Por: Fernando Molica

Bolsonaro apenas cumpriu o que prometera

Deputado Jair Bolsonaro em 2011 | Foto: Beto Oliveira/Câmara dos Deputados

Recorro a um samba de Moacyr Luz para questionar quem nega a participação de Jair Bolsonaro na trama golpista: estranhou o quê? Em sua carreira, ele defendeu ditaduras, fechamento do Congresso, golpes de Estado e assassinato de presidente da República — no caso, Fernando Henrique Cardoso.

Até pessoas que detestam Bolsonaro são obrigadas a admitir que ele, entre nós, foi o presidente mais parecido com o candidato. Chegou ao ponto de decepcionar bolsonaristas envergonhados que, em 2018, diziam, para justificar seu voto, que, no Planalto, o ex-capitão seria contido, teria mais juízo. Foi talvez o único caso na história em que eleitores torciam para que seu candidato não cumprisse suas promessas.

As articulações reveladas pela Polícia Federal e transformadas em denúncia pela Procuradoria-Geral da República mostram que Bolsonaro tentou cumprir a risca o que se comprometera a fazer, inclusive dar um golpe de Estado.

Em 1999, em entrevista à TV Bandeirantes, o apresentador perguntou ao então deputado federal: "Se você fosse, hoje, o presidente da República, você fecharia o Congresso Nacional?"

A resposta foi direta: "Não há a menor dúvida, daria golpe no mesmo dia. Não funciona! Tenho certeza que pelo menos 90% da população ia fazer festa e bater palma. O Congresso hoje em dia não serve pra nada, xará. Só vota o que o presidente quer. Se ele é a pessoa que decide, que manda, que tripudia em cima do Congresso, então dê logo o golpe, parte logo pra ditadura". 

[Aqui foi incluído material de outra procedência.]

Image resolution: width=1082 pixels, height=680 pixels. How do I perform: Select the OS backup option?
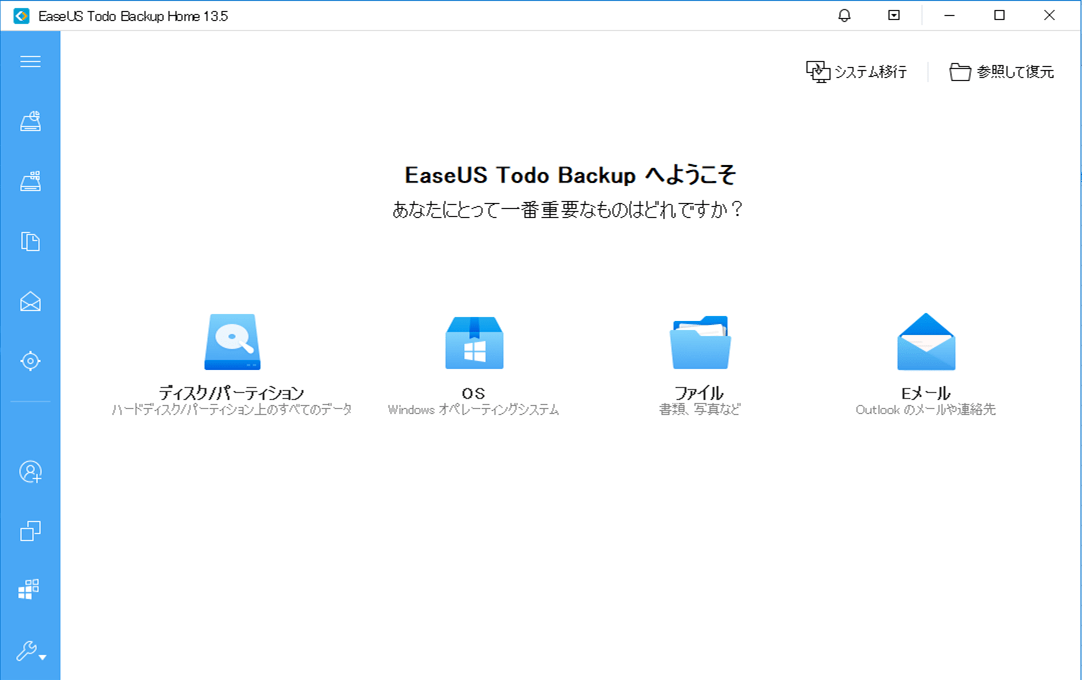[x=473, y=365]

Alguns bolsonaristas mais radicais poderão até reclamar da demora do então presidente de cumprir a promessa golpista — mas governos são assim mesmo, tendem a enrolar, alegar dificuldades, falta de orçamento e, no caso, ausência de parceiros mais decisivos.

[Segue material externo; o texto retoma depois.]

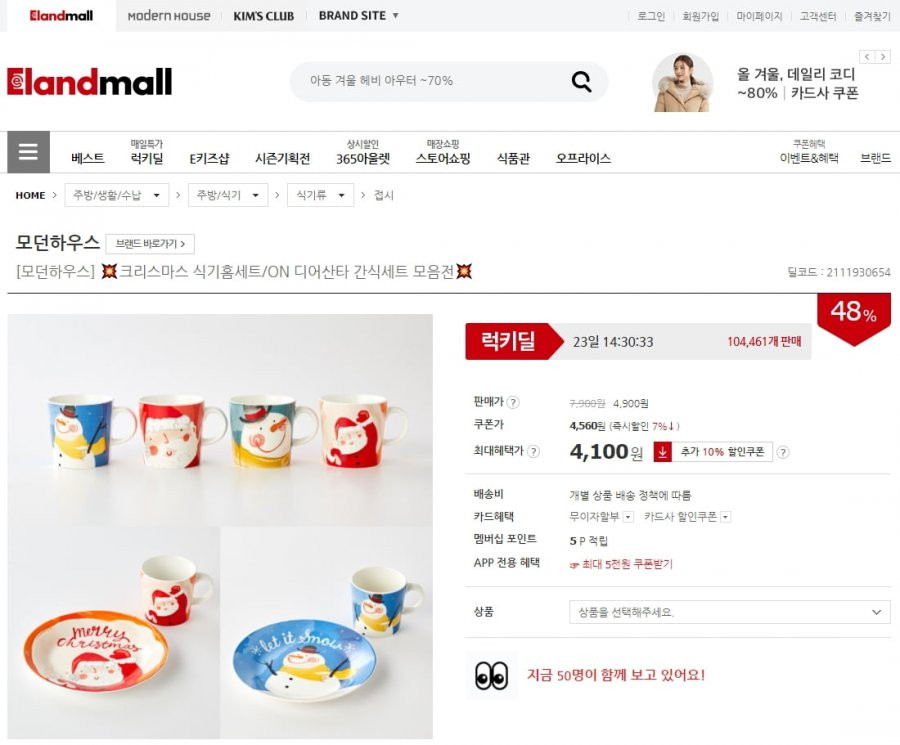Screen dimensions: 900x745
Task: Show next banner with right arrow
Action: coord(883,57)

De acordo com a denúncia do procurador-geral, Paulo Gonet, Bolsonaro tratou de preparar o terreno para o golpe ainda em 2021, quando as pesquisas começaram a refletir o favoritismo de Lula (PT). O ex-capitão, então, começou a bater tambor para a mentira de falhas na urna eletrônica, mais uma de suas fake news.

Não conseguiu emplacar o voto impresso nem mesmo num Congresso Nacional alimentado pela concessão de generosas emendas parlamentares:  é bem provável que suas excelências tenham lembrado que, em caso de golpe, perderiam o emprego assim que o Parlamento fosse fechado.  Deputados e senadores certamente não haviam esquecido que estavam incluídos na promessa feita na tal entrevista de 1999.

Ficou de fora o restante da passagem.